Der IPCC sieht nur eine Chance, das 1,5-Grad-Ziel zu erreichen: Die Treibhausgasemissionen sollten noch vor 2025 abnehmen. Andererseits ist aus den aktualisierten Daten ersichtlich, dass etwa Substanzen wie Schwefeldioxid in den letzten Jahren gesunken sind. Diese haben eine abkühlende Wirkung und bremsen möglicherweise den Erfolg des Klimaschutzes, auch wenn die Emissionen in den nächsten Jahren deutlich zurückgehen. Allerdings bleibt dieser Kühlungseffekt im Vergleich zur vom Menschen verursachten Erwärmung relativ klein. 

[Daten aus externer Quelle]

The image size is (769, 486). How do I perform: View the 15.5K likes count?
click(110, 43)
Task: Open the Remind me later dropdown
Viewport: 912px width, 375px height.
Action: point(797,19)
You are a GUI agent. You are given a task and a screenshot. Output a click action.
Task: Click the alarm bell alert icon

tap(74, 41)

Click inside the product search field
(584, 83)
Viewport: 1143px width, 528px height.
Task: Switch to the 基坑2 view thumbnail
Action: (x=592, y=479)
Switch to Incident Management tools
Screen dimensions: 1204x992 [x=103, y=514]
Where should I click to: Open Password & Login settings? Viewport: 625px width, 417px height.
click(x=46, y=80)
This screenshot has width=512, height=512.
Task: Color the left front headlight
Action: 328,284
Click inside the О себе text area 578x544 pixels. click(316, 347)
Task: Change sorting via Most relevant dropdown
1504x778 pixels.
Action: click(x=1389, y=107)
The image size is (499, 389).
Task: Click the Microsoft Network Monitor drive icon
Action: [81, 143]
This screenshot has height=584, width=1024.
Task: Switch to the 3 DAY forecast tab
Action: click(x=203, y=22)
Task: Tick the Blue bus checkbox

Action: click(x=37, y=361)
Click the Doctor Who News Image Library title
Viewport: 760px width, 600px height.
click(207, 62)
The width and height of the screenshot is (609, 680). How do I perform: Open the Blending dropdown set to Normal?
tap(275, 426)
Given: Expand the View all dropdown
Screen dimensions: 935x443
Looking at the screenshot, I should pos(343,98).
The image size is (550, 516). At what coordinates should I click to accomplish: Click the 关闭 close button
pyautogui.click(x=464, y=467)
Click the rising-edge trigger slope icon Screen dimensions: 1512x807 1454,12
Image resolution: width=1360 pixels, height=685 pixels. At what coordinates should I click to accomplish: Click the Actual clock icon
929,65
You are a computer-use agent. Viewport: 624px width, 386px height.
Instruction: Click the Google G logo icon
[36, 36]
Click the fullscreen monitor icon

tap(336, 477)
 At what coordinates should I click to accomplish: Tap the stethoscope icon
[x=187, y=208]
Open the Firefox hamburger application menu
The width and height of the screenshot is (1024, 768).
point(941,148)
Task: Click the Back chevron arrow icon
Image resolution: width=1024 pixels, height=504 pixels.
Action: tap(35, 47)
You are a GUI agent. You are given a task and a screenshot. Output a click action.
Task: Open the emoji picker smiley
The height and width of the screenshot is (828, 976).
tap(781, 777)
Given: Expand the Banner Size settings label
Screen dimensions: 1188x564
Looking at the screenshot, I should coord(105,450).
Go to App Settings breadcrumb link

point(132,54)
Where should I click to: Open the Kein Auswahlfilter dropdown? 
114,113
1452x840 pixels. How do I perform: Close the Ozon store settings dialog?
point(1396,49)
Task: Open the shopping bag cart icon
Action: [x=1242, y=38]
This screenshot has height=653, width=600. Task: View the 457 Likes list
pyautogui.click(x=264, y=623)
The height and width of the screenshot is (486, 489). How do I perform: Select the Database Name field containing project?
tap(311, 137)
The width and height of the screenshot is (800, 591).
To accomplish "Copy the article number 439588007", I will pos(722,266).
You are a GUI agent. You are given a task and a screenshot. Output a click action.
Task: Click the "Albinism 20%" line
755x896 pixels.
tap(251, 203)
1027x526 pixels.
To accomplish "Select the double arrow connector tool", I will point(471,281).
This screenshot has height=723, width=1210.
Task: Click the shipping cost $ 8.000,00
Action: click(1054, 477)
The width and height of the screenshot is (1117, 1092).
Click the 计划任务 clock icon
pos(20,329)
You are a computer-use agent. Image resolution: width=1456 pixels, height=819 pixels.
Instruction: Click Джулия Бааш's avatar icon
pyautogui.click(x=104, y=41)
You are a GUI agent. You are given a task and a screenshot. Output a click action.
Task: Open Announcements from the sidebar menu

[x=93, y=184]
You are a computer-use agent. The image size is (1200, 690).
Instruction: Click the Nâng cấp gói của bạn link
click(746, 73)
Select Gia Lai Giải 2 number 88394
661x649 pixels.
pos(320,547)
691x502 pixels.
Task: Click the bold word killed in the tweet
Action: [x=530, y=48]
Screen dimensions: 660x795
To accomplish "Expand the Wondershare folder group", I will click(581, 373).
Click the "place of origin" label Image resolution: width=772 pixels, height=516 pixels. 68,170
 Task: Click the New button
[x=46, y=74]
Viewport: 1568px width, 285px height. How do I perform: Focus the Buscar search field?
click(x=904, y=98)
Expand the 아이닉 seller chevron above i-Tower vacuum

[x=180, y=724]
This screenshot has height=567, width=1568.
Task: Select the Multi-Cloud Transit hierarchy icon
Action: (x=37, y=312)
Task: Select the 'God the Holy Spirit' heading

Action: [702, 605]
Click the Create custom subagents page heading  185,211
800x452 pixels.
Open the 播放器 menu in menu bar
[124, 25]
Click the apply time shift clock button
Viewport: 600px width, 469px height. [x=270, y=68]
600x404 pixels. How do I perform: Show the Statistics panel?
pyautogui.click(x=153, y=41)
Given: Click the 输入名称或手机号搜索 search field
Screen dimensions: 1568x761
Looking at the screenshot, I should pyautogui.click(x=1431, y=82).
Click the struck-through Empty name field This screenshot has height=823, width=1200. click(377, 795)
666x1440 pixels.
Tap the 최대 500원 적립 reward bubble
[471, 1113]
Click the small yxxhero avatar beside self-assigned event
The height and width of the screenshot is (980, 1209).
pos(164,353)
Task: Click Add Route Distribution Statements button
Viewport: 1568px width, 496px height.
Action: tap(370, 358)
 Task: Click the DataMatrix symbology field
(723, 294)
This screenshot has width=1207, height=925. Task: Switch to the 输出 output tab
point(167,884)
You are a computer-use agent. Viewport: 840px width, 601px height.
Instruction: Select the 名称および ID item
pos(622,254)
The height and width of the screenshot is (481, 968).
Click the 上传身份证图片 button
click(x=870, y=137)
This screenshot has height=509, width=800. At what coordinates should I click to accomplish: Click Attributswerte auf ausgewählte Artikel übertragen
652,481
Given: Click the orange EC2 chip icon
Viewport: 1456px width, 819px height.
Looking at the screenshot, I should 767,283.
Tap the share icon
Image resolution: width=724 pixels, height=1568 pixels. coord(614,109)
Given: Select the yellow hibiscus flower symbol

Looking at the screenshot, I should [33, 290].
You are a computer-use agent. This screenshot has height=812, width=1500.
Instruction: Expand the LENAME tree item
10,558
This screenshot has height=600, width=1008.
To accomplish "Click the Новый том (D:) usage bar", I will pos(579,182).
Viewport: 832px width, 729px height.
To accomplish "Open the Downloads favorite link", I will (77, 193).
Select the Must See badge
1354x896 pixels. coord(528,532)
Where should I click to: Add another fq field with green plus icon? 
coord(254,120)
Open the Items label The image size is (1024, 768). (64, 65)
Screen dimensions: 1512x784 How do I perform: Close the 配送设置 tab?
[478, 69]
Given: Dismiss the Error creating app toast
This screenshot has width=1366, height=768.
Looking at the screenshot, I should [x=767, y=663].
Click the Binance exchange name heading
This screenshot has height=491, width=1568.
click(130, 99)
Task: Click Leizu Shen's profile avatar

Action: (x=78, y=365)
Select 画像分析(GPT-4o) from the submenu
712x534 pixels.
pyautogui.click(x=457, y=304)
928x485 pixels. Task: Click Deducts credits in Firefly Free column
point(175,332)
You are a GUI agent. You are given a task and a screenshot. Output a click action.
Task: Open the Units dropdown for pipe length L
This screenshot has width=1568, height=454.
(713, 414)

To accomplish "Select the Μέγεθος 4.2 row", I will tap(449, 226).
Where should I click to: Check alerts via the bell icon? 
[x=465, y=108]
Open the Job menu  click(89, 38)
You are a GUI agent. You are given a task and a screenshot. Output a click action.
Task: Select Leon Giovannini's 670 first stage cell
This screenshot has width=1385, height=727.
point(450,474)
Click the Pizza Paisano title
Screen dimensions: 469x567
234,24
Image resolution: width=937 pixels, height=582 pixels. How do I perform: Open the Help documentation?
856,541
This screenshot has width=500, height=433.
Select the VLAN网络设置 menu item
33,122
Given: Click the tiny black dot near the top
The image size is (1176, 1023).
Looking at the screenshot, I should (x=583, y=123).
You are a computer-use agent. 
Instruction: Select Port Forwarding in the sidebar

Es ist in den neuen Daten auch eine positive Entwicklung ersichtlich: Der jährliche Anstieg der CO₂-Emissionen ist in den letzten Jahren abgeflacht. Forschende des internationalen Klimainstituts Climate Analytics sind deshalb optimistisch. Sie sehen wegen des starken globalen Ausbaus der erneuerbaren Energien und der wachsenden Elektrifizierung Anzeichen, dass die globalen Emissionen der Treibhausgase in diesem Jahr zu sinken beginnen. Für ETH-Forscher Reto Knutti sind das ermutigende Zeichen. Aber er relativiert auch: «Wir haben uns bildhaft gesprochen die Muskeln antrainiert und die technischen Möglichkeiten geschaffen, aber wir stehen erst am Start und müssen nun von einem Rekordhöchststand der Emissionen auf null, ins Ziel.»